Tobias Smollett

George Gregory, in Letters on Literature, Taste, and Composition (1808) 2:72-73.

Smollett, though not equal to Fielding, is yet possessed of a most excellent vein of humour. His characters are in general not quite so natural as those of Fielding; but we must except his sea personages, who are unrivalled. Perhaps he is not quite equal to his great original, at least as far as respects Tom Jones, in the skill and address of conducting a plot, and winding it up in a dramatic manner; yet his novels never fail of exciting the most lively interest in his reader.
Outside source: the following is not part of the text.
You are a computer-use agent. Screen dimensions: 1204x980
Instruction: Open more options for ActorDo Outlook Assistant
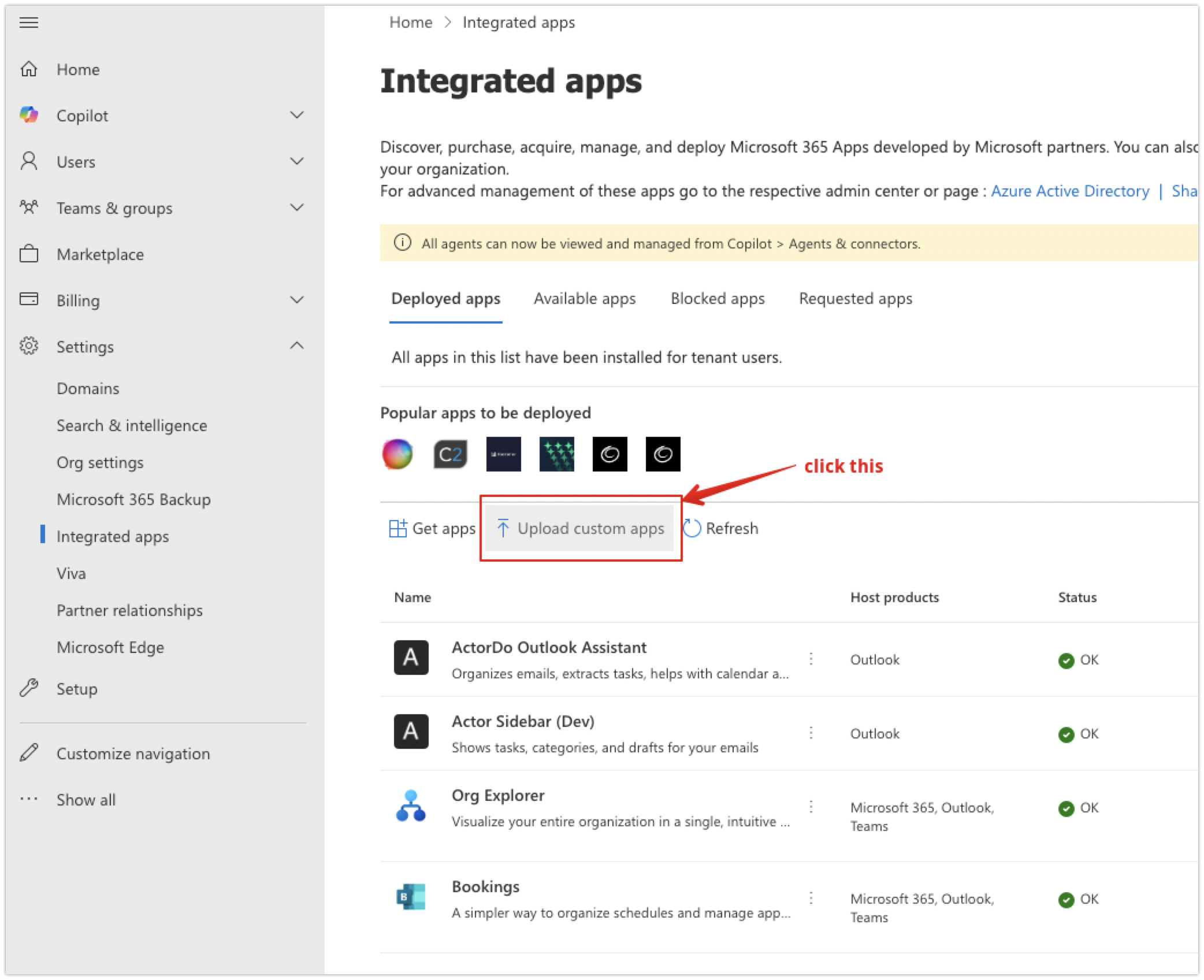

Roderic Random is very superior to his Peregrin Pickle, independently of the gross deficiency in moral, which is a censure that justly attaches to the latter work. Indeed Tom Jones is in some measure culpable in this respect; for actual vice is treated too much as venial levity, and exhibited in too amiable and alluring a light not to be injurious to young readers. Humphrey Clinker, though it has little of plot or story, keeps attention alive by the constant display of odd characters well caricatured, and by an uninterrupted flow of genuine humour. No man can read these performances without regretting that the time and genius of Smollett, instead of pursuing a track for which he was so admirably adapted by nature, should have been wasted on the compilation of a dull, and in all respects very indifferent history.